— WRITTEN INSTRUCTION —
Update the data below by changing every "Where should I click to" to "Where do I need to click to" and leaving everything else as it is.
▼▼▼
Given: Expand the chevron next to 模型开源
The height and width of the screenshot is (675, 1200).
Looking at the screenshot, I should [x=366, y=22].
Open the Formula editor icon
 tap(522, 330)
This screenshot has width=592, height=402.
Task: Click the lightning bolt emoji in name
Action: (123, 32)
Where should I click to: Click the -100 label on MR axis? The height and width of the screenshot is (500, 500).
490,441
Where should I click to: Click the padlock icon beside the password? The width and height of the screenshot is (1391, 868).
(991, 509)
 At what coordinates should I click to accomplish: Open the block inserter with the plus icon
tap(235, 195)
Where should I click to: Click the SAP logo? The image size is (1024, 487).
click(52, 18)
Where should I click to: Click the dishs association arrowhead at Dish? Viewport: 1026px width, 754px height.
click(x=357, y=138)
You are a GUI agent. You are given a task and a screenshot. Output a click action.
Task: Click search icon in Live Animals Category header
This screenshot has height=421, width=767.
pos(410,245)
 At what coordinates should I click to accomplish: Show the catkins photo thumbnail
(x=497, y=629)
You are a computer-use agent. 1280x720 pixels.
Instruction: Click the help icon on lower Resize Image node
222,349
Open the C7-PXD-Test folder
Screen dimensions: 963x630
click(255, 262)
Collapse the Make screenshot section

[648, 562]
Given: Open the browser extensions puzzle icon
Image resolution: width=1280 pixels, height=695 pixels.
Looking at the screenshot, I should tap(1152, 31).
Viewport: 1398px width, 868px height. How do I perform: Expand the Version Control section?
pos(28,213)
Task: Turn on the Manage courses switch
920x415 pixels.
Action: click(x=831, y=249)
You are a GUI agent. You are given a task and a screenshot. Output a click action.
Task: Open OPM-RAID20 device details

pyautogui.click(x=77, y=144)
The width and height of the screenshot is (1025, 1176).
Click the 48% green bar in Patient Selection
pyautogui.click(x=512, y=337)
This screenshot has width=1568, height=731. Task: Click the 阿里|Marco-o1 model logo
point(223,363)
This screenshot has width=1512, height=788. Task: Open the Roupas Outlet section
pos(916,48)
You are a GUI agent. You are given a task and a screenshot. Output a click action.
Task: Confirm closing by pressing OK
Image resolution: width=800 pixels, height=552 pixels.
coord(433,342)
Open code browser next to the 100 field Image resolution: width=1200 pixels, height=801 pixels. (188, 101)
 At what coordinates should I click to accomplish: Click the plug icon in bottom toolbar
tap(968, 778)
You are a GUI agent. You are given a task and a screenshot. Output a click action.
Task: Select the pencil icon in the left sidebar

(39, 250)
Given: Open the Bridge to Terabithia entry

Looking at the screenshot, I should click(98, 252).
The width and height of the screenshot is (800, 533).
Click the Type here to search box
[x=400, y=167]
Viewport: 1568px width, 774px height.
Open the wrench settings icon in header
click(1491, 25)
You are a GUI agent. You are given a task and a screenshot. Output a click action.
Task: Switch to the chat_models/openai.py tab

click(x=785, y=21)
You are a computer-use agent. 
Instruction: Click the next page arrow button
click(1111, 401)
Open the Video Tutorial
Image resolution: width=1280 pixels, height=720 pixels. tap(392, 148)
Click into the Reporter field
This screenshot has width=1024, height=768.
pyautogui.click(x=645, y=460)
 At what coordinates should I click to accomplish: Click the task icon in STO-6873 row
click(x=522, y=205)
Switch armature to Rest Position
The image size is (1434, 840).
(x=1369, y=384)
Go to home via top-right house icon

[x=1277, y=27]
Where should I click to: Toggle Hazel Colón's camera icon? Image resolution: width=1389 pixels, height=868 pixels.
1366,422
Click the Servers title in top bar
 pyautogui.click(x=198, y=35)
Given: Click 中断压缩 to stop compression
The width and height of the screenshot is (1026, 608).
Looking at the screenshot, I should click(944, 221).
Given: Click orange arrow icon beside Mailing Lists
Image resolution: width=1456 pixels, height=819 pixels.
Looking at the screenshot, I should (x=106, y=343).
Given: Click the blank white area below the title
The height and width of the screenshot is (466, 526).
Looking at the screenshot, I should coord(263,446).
▲▲▲
— EXPECTED OUTPUT —
Given: Expand the chevron next to 模型开源
The height and width of the screenshot is (675, 1200).
Looking at the screenshot, I should [x=366, y=22].
Open the Formula editor icon
 tap(522, 330)
This screenshot has width=592, height=402.
Task: Click the lightning bolt emoji in name
Action: (123, 32)
Where do I need to click to: Click the -100 label on MR axis? The height and width of the screenshot is (500, 500).
490,441
Where do I need to click to: Click the padlock icon beside the password? The width and height of the screenshot is (1391, 868).
(991, 509)
 At what coordinates should I click to accomplish: Open the block inserter with the plus icon
tap(235, 195)
Where do I need to click to: Click the SAP logo? The image size is (1024, 487).
click(52, 18)
Where do I need to click to: Click the dishs association arrowhead at Dish? Viewport: 1026px width, 754px height.
click(x=357, y=138)
You are a GUI agent. You are given a task and a screenshot. Output a click action.
Task: Click search icon in Live Animals Category header
This screenshot has height=421, width=767.
pos(410,245)
 At what coordinates should I click to accomplish: Show the catkins photo thumbnail
(x=497, y=629)
You are a computer-use agent. 1280x720 pixels.
Instruction: Click the help icon on lower Resize Image node
222,349
Open the C7-PXD-Test folder
Screen dimensions: 963x630
click(255, 262)
Collapse the Make screenshot section

[648, 562]
Given: Open the browser extensions puzzle icon
Image resolution: width=1280 pixels, height=695 pixels.
Looking at the screenshot, I should tap(1152, 31).
Viewport: 1398px width, 868px height. How do I perform: Expand the Version Control section?
pos(28,213)
Task: Turn on the Manage courses switch
920x415 pixels.
Action: click(x=831, y=249)
You are a GUI agent. You are given a task and a screenshot. Output a click action.
Task: Open OPM-RAID20 device details

pyautogui.click(x=77, y=144)
The width and height of the screenshot is (1025, 1176).
Click the 48% green bar in Patient Selection
pyautogui.click(x=512, y=337)
This screenshot has width=1568, height=731. Task: Click the 阿里|Marco-o1 model logo
point(223,363)
This screenshot has width=1512, height=788. Task: Open the Roupas Outlet section
pos(916,48)
You are a GUI agent. You are given a task and a screenshot. Output a click action.
Task: Confirm closing by pressing OK
Image resolution: width=800 pixels, height=552 pixels.
coord(433,342)
Open code browser next to the 100 field Image resolution: width=1200 pixels, height=801 pixels. (188, 101)
 At what coordinates should I click to accomplish: Click the plug icon in bottom toolbar
tap(968, 778)
You are a GUI agent. You are given a task and a screenshot. Output a click action.
Task: Select the pencil icon in the left sidebar

(39, 250)
Given: Open the Bridge to Terabithia entry

Looking at the screenshot, I should click(98, 252).
The width and height of the screenshot is (800, 533).
Click the Type here to search box
[x=400, y=167]
Viewport: 1568px width, 774px height.
Open the wrench settings icon in header
click(1491, 25)
You are a GUI agent. You are given a task and a screenshot. Output a click action.
Task: Switch to the chat_models/openai.py tab

click(x=785, y=21)
You are a computer-use agent. 
Instruction: Click the next page arrow button
click(1111, 401)
Open the Video Tutorial
Image resolution: width=1280 pixels, height=720 pixels. tap(392, 148)
Click into the Reporter field
This screenshot has width=1024, height=768.
pyautogui.click(x=645, y=460)
 At what coordinates should I click to accomplish: Click the task icon in STO-6873 row
click(x=522, y=205)
Switch armature to Rest Position
The image size is (1434, 840).
(x=1369, y=384)
Go to home via top-right house icon

[x=1277, y=27]
Where do I need to click to: Toggle Hazel Colón's camera icon? Image resolution: width=1389 pixels, height=868 pixels.
1366,422
Click the Servers title in top bar
 pyautogui.click(x=198, y=35)
Given: Click 中断压缩 to stop compression
The width and height of the screenshot is (1026, 608).
Looking at the screenshot, I should click(944, 221).
Given: Click orange arrow icon beside Mailing Lists
Image resolution: width=1456 pixels, height=819 pixels.
Looking at the screenshot, I should (x=106, y=343).
Given: Click the blank white area below the title
The height and width of the screenshot is (466, 526).
Looking at the screenshot, I should coord(263,446).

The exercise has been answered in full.